## [TASK BRIEF]
How many lines in the listing below include the word "computer"? Reply with the count alone.

>>>

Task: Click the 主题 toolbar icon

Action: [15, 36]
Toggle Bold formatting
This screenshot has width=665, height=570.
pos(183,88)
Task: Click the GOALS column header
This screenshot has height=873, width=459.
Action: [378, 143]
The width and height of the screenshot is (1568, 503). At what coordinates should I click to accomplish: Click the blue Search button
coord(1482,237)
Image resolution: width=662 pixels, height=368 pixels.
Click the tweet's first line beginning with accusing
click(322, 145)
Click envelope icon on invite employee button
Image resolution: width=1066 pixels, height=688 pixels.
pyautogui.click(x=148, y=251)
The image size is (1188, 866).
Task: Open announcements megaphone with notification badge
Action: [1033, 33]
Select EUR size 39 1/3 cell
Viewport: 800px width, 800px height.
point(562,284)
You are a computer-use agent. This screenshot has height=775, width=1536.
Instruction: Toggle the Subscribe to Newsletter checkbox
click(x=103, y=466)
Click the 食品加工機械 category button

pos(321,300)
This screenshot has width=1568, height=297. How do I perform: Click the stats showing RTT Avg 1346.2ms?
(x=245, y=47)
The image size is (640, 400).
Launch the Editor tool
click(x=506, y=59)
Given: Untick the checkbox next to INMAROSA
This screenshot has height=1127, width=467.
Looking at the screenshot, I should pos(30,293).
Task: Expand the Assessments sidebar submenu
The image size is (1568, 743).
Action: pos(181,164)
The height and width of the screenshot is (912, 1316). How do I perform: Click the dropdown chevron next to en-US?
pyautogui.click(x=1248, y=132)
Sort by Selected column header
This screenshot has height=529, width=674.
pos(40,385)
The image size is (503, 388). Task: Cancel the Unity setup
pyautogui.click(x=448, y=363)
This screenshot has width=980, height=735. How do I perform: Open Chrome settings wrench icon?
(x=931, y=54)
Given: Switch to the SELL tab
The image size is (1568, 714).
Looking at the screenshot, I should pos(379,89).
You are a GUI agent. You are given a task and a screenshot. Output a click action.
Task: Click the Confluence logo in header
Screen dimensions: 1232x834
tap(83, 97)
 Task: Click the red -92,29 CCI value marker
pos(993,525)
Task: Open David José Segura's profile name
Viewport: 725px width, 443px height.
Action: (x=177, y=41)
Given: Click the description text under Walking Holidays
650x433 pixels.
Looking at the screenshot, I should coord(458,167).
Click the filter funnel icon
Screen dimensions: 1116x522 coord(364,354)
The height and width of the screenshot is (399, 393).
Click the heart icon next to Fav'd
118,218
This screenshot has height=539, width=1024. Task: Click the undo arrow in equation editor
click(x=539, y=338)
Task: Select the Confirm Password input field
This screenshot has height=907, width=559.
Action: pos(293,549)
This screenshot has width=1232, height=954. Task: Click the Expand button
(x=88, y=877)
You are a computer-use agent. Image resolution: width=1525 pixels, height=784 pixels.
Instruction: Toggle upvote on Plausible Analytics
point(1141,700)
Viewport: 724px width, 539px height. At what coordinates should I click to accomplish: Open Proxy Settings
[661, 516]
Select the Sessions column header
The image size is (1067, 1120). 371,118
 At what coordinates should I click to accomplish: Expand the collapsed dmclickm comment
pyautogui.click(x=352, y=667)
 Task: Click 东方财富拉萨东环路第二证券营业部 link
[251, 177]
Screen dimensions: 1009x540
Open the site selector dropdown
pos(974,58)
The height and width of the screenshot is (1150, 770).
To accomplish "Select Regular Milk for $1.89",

<<<

## [OUTPUT OF THE EXERCISE]
2